We had our two month check up today. That meant shots. The PA did them really quickly and Henry only cried very briefly, which was a relief. I was nervous about them, but they did such a quick job I didn't really have time to freak out too much. I'm sure this is from experience.
I have to say I love our pediatrician. He is so calming, and he makes me feel so good about myself and how I am doing as a mom. He can see how happy both Henry and I are, and he tells me that our happiness is a self-fulfilling prophecy and that Henry will just be happier and happier and cuter and sweeter because that's how he is now and that's how I expect him to be. Henry is about average in height and a little above average in weight. He's healthy and growing as expected and doing really well.
I've been going to my in-town Mom's group every week and I went on a social outing with a social Mom's group yesterday for coffee. I enjoyed that and will be trying to go again. I had T's friend S come over and help us de-clutter, which was great. Our house is looking infinitely better, especially downstairs. She also helped us turn our 3rd fl into the guest bedroom now that Henry took over the previous one. She assembled a bed from 1ke@ for us, which was HUGE.
The other huge thing is that I'm 99% sure I've decided to quit my job. Everything is pointing toward that for me and I think I'm just going to do it. The 1% is really just my fear of doing it. Can I tell my boss over the phone? Everyone has been so encouraging about it that I'm just going to do it because I think it's what will make me happiest in the end. I'm going to double check that I'm not accruing anything or earning anything at work (I don't think I am) and maybe talk to my boss on Friday. Any resigning advice? I want to leave on as positive a note as possible.
And don't forget the cuteness:
12 comments:
Cuteness indeed! So glad to hear that Henry is doing well, and that you are doing well also. Sounds like you've got some great help through friends and your moms group. Good luck with the resignation - it's not easy but it sounds like you know it is the right thing for your family. I have a feeling your boss will understand. You won't be the first mom in the world to decide not to come back to work after a baby comes into your life!
Maybe resigning in person would be best, then you can do it on a positive note and leave the door open for coming back later, if that's something that interests you.
Glad you reached a decision that makes you happy. Have fun being a stay at home mom!
Glad you guys are happy and doing so well. He is too cute for words! Good you are finding peace with your decision - happy Mama, happy baby!
He is so cute. I am glad to read you are so happy!
That is some extreme cuteness! Good luck with resigning. I don't really have any advice, other than to just be honest.
I don't have too much in the way of resigning advice other than to just do it. Don't feel badly at all, it's your life. Your boss will get over it.
Super SUPER cute!
Glad everything is going so well! He is very cute.

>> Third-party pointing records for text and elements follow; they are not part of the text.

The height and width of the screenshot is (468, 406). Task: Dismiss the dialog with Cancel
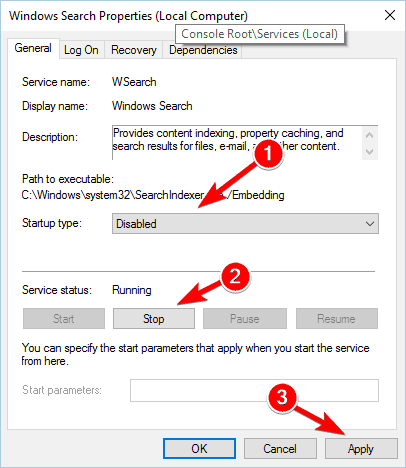click(280, 449)
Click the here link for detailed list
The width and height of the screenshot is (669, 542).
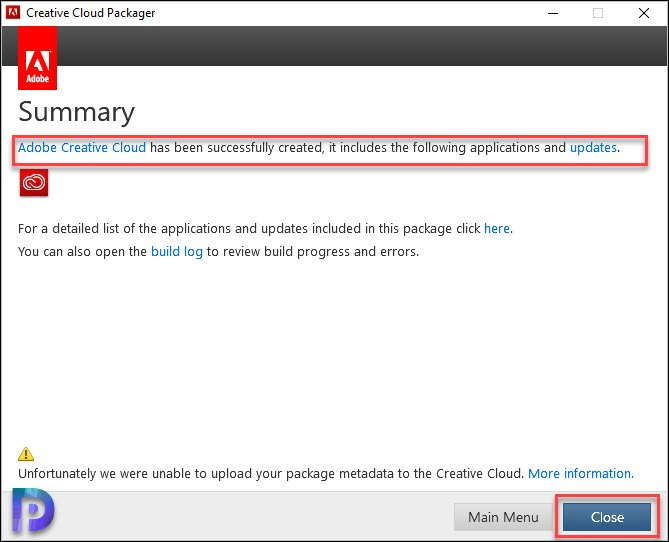(497, 229)
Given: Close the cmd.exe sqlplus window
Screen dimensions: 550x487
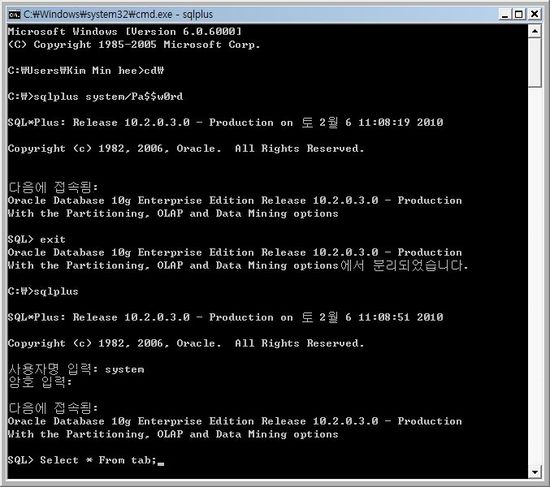Looking at the screenshot, I should point(534,14).
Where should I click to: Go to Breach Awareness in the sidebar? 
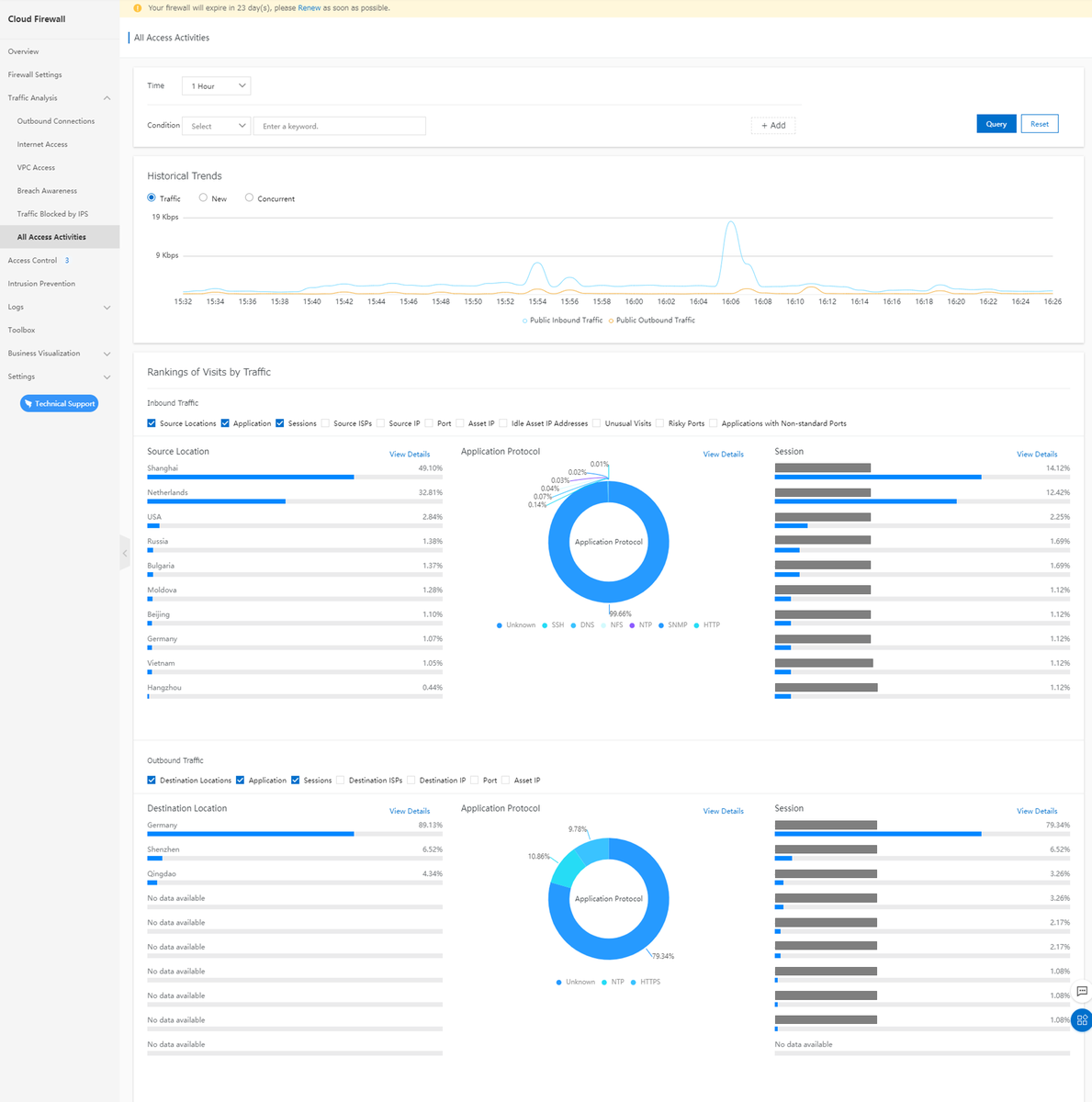click(x=47, y=191)
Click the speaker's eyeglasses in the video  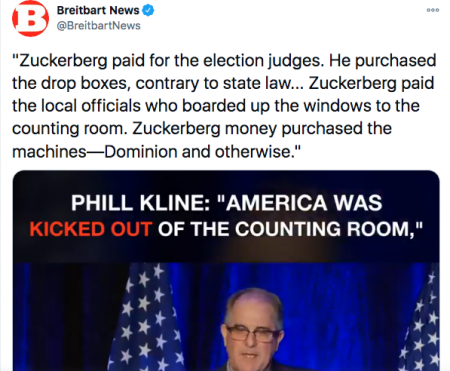click(x=253, y=333)
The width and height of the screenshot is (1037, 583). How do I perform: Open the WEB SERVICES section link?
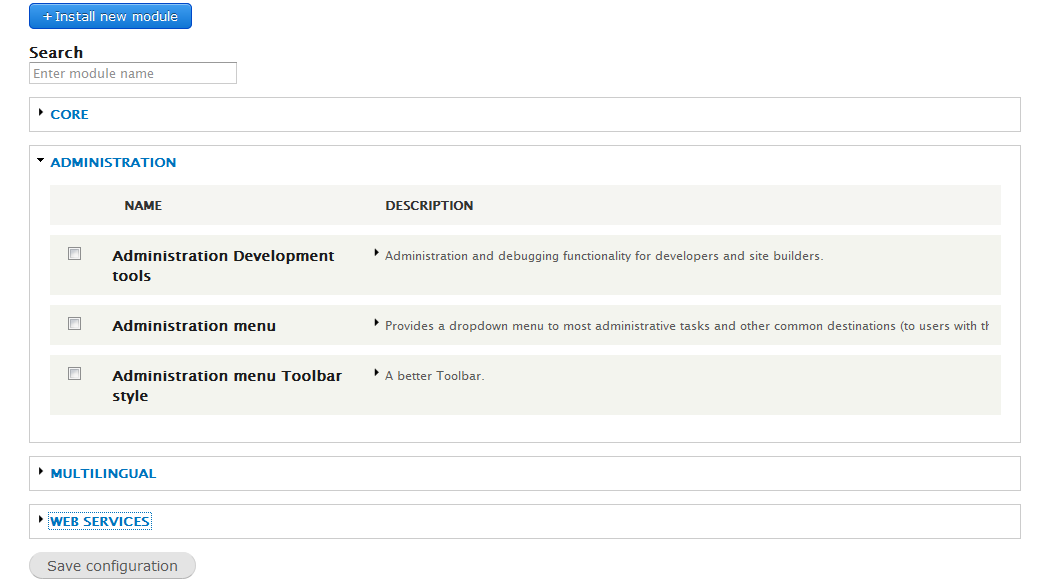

Resigning. Be honest and non-apologetic. If you liked your job, let the boss know that. Frankly, as hard as it has been to bring a baby into your life, you totally deserve to do what you want. I am sure work will understand.
such a cutie pie!
So pleased that the check up went well and that you have a good doctor. Also, that you have made the decision about work. I agree with the advice already given. I would do it in person and stress the positives of your decision and what you liked about work.
I am so happy for you that you decided to stay home with him!!! I made the same decision for my girls and I am very happy with it. I would say the advice is really good already...in person and kindly, honestly. I am thrilled that you are enjoying mommyhood so much and Henry is so fortunate to have you and T!!!
Great that Henry is doing so well.
I agree with the PP about resigning in person to keep your doors open. But I am glad that you are feeling at peace with your decision. I'm sure it will be great!
Love the pic of momma with baby. Quit, quit, quit! I cried and worried about quitting with my first daughter and don't regret it for a moment.